__Your goal__. Of the entries below, return exactly those lines that fall between the one containing "Обои (612, 632)" and the one containing "運動内衣 (161, 1082)", the two end lines included.

__Provided information__.
BEGIN
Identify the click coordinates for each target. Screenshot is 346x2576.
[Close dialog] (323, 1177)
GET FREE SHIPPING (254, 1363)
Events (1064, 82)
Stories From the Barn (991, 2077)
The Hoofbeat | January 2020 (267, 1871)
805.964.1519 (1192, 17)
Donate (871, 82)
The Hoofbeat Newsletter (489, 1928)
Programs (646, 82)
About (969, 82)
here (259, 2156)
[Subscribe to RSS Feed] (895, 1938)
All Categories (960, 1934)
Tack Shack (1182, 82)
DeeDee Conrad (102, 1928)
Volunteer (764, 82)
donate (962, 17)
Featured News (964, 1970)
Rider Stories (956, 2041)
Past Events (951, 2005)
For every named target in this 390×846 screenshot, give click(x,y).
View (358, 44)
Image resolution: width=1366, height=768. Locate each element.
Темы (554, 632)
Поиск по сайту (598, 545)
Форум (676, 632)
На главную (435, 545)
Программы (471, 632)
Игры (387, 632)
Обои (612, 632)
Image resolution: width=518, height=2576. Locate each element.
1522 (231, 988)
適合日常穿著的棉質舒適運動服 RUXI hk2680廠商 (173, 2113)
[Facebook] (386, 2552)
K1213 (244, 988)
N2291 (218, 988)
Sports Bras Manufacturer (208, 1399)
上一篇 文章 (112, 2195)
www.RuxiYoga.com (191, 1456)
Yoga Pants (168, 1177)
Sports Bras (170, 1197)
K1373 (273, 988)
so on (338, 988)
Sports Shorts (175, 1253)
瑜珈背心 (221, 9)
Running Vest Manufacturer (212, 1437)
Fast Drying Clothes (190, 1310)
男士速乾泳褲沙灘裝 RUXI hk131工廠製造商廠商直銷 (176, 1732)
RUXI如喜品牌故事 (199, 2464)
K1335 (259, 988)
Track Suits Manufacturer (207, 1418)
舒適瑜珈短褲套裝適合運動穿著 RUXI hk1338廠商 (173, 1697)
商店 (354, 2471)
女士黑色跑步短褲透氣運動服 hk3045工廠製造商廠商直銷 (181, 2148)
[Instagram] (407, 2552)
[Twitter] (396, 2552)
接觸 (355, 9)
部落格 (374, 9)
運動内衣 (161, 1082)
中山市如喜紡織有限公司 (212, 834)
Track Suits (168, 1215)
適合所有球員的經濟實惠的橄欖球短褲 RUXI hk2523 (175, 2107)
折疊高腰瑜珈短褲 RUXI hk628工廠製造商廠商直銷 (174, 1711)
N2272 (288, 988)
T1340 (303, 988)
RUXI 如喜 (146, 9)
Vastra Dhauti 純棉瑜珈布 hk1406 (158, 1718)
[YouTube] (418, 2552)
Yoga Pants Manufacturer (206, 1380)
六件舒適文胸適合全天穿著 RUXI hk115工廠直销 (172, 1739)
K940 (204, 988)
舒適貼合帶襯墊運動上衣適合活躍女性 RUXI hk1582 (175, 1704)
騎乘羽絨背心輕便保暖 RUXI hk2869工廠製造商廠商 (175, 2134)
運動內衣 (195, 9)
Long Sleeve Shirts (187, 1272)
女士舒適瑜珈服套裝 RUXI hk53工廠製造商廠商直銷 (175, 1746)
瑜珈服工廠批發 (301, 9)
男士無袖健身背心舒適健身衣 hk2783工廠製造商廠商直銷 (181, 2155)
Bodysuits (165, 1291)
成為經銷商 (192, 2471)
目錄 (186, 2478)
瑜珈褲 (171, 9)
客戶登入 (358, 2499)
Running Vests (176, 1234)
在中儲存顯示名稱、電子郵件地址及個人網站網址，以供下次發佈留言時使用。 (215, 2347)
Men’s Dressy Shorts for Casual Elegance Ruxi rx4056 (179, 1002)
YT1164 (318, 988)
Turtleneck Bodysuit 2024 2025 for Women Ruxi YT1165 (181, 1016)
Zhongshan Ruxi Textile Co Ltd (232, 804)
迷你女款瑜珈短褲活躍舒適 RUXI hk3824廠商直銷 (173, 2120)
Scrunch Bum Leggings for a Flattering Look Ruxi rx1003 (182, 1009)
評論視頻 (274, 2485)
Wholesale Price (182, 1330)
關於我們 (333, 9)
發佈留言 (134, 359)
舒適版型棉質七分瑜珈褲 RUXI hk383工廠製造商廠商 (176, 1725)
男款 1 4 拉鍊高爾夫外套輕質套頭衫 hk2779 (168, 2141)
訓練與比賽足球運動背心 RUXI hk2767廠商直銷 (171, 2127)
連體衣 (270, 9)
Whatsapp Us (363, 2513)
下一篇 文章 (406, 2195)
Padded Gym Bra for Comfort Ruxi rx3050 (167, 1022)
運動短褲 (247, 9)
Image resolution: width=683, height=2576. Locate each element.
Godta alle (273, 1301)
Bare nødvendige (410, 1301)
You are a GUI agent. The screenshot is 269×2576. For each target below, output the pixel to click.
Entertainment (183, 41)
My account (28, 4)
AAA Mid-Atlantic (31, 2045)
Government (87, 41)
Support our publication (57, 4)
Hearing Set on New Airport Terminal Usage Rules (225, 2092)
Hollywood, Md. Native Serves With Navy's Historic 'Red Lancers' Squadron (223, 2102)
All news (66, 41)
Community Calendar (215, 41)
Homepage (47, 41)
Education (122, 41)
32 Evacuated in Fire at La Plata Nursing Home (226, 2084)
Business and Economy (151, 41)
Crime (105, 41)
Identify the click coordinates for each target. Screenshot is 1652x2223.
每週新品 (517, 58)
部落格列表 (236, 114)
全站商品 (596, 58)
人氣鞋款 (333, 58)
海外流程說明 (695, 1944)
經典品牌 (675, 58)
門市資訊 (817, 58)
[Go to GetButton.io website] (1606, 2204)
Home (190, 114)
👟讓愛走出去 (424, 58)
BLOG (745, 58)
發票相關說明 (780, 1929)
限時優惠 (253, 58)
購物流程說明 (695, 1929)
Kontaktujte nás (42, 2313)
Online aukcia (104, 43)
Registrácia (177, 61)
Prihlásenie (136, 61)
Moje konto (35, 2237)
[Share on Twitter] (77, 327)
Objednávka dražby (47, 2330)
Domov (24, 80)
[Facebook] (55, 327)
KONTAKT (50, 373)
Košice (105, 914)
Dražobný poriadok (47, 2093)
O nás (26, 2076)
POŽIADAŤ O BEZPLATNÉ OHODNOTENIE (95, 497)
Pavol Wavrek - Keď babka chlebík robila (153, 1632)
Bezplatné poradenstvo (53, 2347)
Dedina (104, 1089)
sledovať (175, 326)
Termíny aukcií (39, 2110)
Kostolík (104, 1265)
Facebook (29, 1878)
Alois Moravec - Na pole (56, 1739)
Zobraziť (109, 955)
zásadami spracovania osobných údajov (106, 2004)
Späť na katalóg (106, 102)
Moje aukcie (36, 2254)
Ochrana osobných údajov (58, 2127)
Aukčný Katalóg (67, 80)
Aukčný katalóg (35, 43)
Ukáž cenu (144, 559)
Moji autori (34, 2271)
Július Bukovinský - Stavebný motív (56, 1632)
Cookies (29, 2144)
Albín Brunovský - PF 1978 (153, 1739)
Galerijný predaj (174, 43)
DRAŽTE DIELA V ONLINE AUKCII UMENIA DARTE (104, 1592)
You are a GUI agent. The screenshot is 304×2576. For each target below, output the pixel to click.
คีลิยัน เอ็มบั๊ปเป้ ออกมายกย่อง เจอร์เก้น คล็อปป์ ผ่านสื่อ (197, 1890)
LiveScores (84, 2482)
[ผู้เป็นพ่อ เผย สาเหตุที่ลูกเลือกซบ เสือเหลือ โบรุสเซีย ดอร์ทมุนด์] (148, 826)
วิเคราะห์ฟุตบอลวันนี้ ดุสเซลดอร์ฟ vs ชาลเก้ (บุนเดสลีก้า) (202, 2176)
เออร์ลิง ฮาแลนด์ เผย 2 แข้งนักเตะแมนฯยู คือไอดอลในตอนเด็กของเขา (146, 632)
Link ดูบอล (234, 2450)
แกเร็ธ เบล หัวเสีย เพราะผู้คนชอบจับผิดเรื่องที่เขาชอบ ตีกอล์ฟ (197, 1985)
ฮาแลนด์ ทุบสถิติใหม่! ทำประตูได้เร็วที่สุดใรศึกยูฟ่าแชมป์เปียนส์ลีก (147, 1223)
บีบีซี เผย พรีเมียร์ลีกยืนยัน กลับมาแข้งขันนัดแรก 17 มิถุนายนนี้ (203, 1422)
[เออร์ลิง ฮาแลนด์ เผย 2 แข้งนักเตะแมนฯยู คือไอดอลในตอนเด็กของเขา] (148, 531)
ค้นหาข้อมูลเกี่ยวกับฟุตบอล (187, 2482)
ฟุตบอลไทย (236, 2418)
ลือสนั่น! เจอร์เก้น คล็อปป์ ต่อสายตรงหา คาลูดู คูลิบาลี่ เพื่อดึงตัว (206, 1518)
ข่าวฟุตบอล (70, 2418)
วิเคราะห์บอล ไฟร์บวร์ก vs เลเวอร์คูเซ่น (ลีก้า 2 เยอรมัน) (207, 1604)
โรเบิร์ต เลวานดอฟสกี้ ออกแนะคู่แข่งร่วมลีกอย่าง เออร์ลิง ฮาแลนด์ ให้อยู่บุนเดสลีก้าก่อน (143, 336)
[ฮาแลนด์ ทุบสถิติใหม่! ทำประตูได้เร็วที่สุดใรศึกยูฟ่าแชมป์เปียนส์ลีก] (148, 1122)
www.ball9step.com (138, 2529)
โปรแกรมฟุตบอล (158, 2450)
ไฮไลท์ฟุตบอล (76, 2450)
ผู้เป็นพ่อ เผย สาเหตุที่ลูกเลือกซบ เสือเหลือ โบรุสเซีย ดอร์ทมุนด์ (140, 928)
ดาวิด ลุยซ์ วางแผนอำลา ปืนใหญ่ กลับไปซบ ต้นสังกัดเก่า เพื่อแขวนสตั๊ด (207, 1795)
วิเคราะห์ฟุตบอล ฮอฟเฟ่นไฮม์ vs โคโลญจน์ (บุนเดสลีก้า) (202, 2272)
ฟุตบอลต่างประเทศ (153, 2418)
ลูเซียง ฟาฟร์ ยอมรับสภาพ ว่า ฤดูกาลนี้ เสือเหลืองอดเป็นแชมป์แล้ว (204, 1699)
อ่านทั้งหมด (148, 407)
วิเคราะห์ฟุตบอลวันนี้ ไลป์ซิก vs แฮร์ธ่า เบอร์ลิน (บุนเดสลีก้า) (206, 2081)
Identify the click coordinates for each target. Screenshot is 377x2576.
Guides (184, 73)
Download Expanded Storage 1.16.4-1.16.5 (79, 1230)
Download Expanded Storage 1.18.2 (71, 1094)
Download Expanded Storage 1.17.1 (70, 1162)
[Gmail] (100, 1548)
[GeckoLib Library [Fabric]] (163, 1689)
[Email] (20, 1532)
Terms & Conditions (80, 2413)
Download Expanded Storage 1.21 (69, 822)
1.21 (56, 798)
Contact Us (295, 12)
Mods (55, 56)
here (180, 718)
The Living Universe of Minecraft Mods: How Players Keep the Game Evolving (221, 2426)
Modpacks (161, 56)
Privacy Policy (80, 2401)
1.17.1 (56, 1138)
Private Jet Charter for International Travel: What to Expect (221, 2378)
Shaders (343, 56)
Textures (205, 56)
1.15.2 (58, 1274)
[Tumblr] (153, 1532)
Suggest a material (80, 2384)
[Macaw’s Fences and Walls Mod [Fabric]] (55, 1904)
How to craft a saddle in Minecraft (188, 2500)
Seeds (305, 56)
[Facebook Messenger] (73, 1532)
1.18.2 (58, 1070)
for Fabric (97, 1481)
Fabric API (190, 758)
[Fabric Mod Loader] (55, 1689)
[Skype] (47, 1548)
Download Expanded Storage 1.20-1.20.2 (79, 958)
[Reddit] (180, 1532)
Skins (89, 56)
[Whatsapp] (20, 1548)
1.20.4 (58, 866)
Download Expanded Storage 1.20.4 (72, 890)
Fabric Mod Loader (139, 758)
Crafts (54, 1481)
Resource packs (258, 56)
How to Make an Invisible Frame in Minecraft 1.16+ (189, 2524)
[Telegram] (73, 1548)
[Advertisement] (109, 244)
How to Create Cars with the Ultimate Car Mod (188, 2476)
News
END
__Exercise output__.
Обои (612, 632)
Image resolution: width=518, height=2576. Locate each element.
1522 (231, 988)
適合日常穿著的棉質舒適運動服 RUXI hk2680廠商 (173, 2113)
[Facebook] (386, 2552)
K1213 (244, 988)
N2291 (218, 988)
Sports Bras Manufacturer (208, 1399)
上一篇 文章 (112, 2195)
www.RuxiYoga.com (191, 1456)
Yoga Pants (168, 1177)
Sports Bras (170, 1197)
K1373 (273, 988)
so on (338, 988)
Sports Shorts (175, 1253)
瑜珈背心 (221, 9)
Running Vest Manufacturer (212, 1437)
Fast Drying Clothes (190, 1310)
男士速乾泳褲沙灘裝 RUXI hk131工廠製造商廠商直銷 (176, 1732)
RUXI如喜品牌故事 (199, 2464)
K1335 (259, 988)
Track Suits Manufacturer (207, 1418)
舒適瑜珈短褲套裝適合運動穿著 RUXI hk1338廠商 (173, 1697)
商店 (354, 2471)
女士黑色跑步短褲透氣運動服 hk3045工廠製造商廠商直銷 (181, 2148)
[Instagram] (407, 2552)
[Twitter] (396, 2552)
接觸 (355, 9)
部落格 (374, 9)
運動内衣 (161, 1082)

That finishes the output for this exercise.